Le coup est rude à encaisser sur la Croisette. Mais à demi-mot, Benoit Louvet, le directeur général de Canneseries, admet un demi-problème: "Canneseries a su tirer son épingle du jeu et se faire connaître et apprécier à l’international. Nous n’avons plus besoin d’un marché énorme pour exister sur l’échiquier mondial et proposer une programmation de qualité ».
Du côté de la mairie, un marché important est la garantie d’un taux de remplissage très haut des hôtels et des restaurants, ce qui justifie auprès du contribuable d’investir dans un tel évènement. Or, cette année, le MIPTV n’a pas attiré le public escompté. Comment corriger le tir, sachant que Séries Mania se déroulera du 21 au 28 mars 2025?
Quelle configuration à l'avenir?
Le plus évident, pour éviter une probable mise en en bière, semblait que Canneseries s’acoquine avec le MIPCOM, le marché international des contenus audiovisuels et de la coproduction, un rendez-vous mondialement reconnu qui se déroule chaque année à Cannes avant la Toussaint. La prochaine édition aura lieu du 21 au 24 octobre 2024. Eh bien non! Canneseries se maintiendra au printemps, du 21 au 27 avril 2025. De fait, les sourires affichés par le maire de la ville, les dirigeants de la manifestation et même ceux de Canal+ annonçant une prochaine édition décoiffante ressemblent furieusement à un étrange chant du cygne.
Que le public cannois se rassure, en 2025, il pourra encore jouer du selfie avec des stars et savourer une sélection de séries de très haute volée. Mais pour combien de temps? Le nuage Netflix est déjà en train de noircir l’horizon. Pour la première fois depuis 2018, la plateforme s’est offert une virée à Lille et a même ouvert Séries Mania en fanfare avec "Le problème à trois corps », laissant à Canneseries la très attendue "Fiasco", très attendue en France uniquement. Ceci dit, une défection du géant se remarquera à peine tant les catalogues de Canal+, HBO, Disney+, AppleTV+ et Prime pour 2025 seront de toute façon aussi attractifs que ceux d'Arte, France TV, TF1, M6 et Netflix. Le suspense dans la prochaine saison de cette guerre des festivals reste total.
Philippe Congiusti/olhor
Canneseries couronne la série allemande "The Zweiflers"
La série allemande "The Zweiflers", chronique contemporaine d'une famille juive dysfonctionnelle entre Francfort et Berlin, a triomphé mercredi 10 avril au festival Canneseries. Après six jours de projections et rencontres, le palmarès a été dominé par des productions européennes.
Dans la catégorie séries longues, le jury présidé par l'actrice danoise Sofie Grabol ("The Killing") a récompensé "The Zweiflers", sur la succession d'un delicatessen familial, lui octroyant le prix de la meilleure série et celui de la meilleure musique. Cette fiction, qui plonge dans le quartier rouge de Francfort, a également séduit le jury des lycéens.

Données recueillies

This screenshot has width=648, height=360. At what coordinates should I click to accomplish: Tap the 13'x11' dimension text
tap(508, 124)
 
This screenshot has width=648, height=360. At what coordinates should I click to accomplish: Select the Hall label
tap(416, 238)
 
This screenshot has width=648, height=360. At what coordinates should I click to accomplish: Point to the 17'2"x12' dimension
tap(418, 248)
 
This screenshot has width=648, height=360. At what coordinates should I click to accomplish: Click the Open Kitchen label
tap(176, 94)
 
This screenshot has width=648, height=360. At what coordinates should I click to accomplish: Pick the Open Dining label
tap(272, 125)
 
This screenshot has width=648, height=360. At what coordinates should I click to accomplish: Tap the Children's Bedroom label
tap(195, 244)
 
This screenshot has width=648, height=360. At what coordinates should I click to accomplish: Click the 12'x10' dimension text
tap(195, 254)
---
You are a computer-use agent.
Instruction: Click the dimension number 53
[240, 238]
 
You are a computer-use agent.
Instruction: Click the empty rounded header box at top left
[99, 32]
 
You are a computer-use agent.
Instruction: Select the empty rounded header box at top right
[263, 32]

VOS CONSIGNES => Extrayez de l'article sur Canneseries le passage commençant par « Le coup est » et se terminant par « 28 mars 2025? ».

RÉSULTAT DE LA TÂCHE =>
Le coup est rude à encaisser sur la Croisette. Mais à demi-mot, Benoit Louvet, le directeur général de Canneseries, admet un demi-problème: "Canneseries a su tirer son épingle du jeu et se faire connaître et apprécier à l’international. Nous n’avons plus besoin d’un marché énorme pour exister sur l’échiquier mondial et proposer une programmation de qualité ».
Du côté de la mairie, un marché important est la garantie d’un taux de remplissage très haut des hôtels et des restaurants, ce qui justifie auprès du contribuable d’investir dans un tel évènement. Or, cette année, le MIPTV n’a pas attiré le public escompté. Comment corriger le tir, sachant que Séries Mania se déroulera du 21 au 28 mars 2025?